Winburn, Nadel Running For GOP Recorder Nomination By Bashing Each Other

The election of a county recorder is not unimportant  – it is – but elections for Hamilton County Recorder are generally sleepy affairs, with the candidates involved largely ignoring each other as they try to build name recognition.

Not this year. At least not on the Republican side.

The contest for the GOP is between two well-known Republicans, one looking to return to elected office, the other looking to stay in public office.

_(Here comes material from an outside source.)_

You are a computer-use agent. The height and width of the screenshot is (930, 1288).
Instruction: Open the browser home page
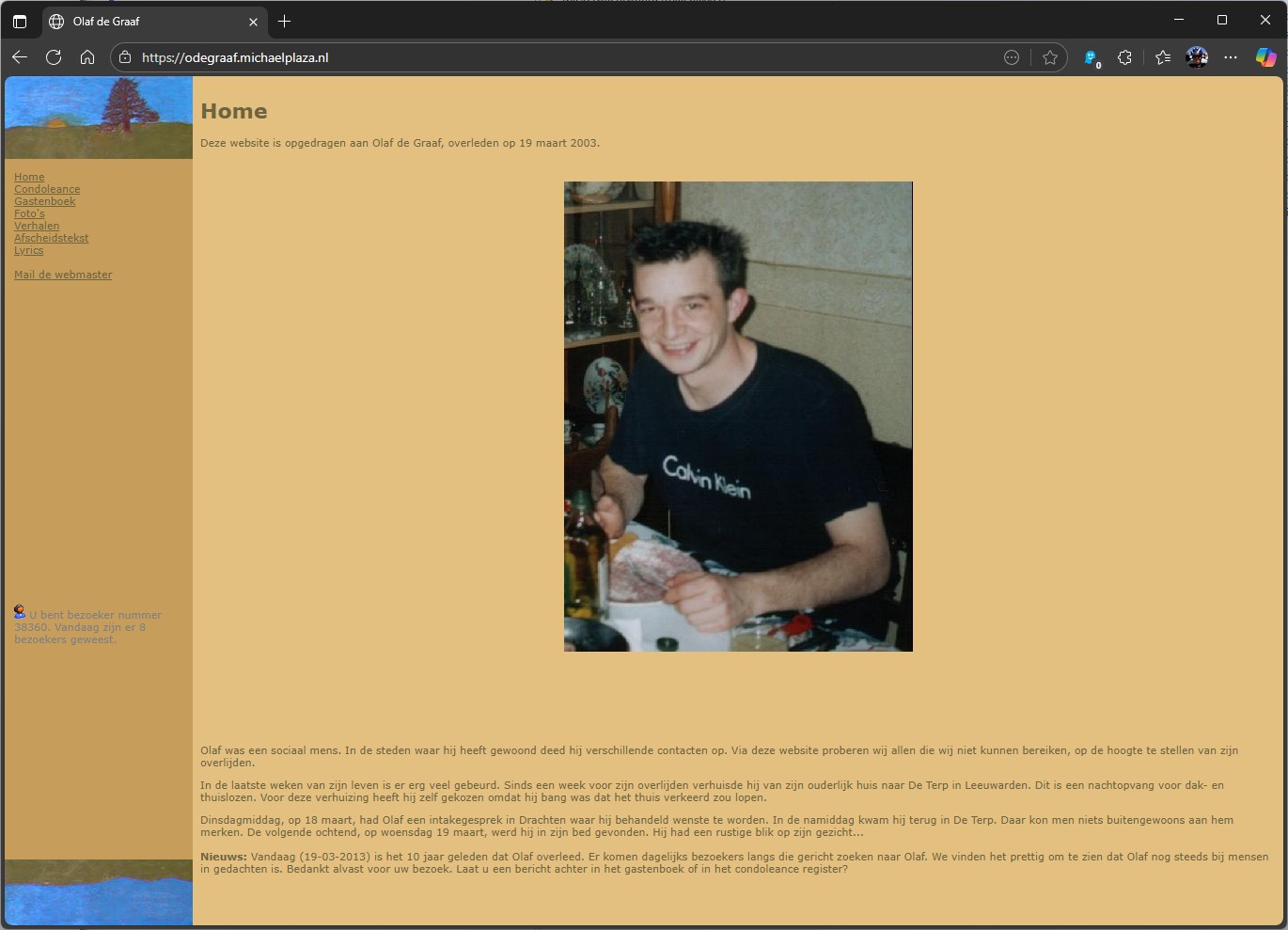click(87, 57)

They are former Hamilton County Common Pleas Court Judge Norbert A. Nadel, who was prevented from running for re-election in 2014 because of Ohio’s age limit on judicial candidates; and Cincinnati city council member Charlie Winburn, who will, next year, be term-limited out of running for city council for the second time in his political career.

So far, Winburn and Nadel have spent at least as much time firing personal attacks at each other as they have talking about the recorder’s office itself.

The two Republicans rarely mention the two-term incumbent Democratic recorder, Wayne Coates, who is presumably sitting back watching the fireworks show and preparing a general election campaign in the fall against one of the two Republicans.

It is has been anything but a normal recorder’s race.

Nadel implies in interviews and on his campaign Facebook page that Winburn could be caught up –and even be a target - in the on-going investigations (including one by the FBI) of spending practices at the Metropolitan Sewer District (MSD).

It is charge Winburn vehemently denies.

“Let whatever investigation happens happen,’’ Winburn said. “”I know I didn’t do anything illegal or improper.”

Meanwhile, Winburn and his campaign operation have made accusations that there were certain cases where Nadel, in his long career as a judge, went easy on a man accused of domestic violence and “expunged the record of a pedophile.”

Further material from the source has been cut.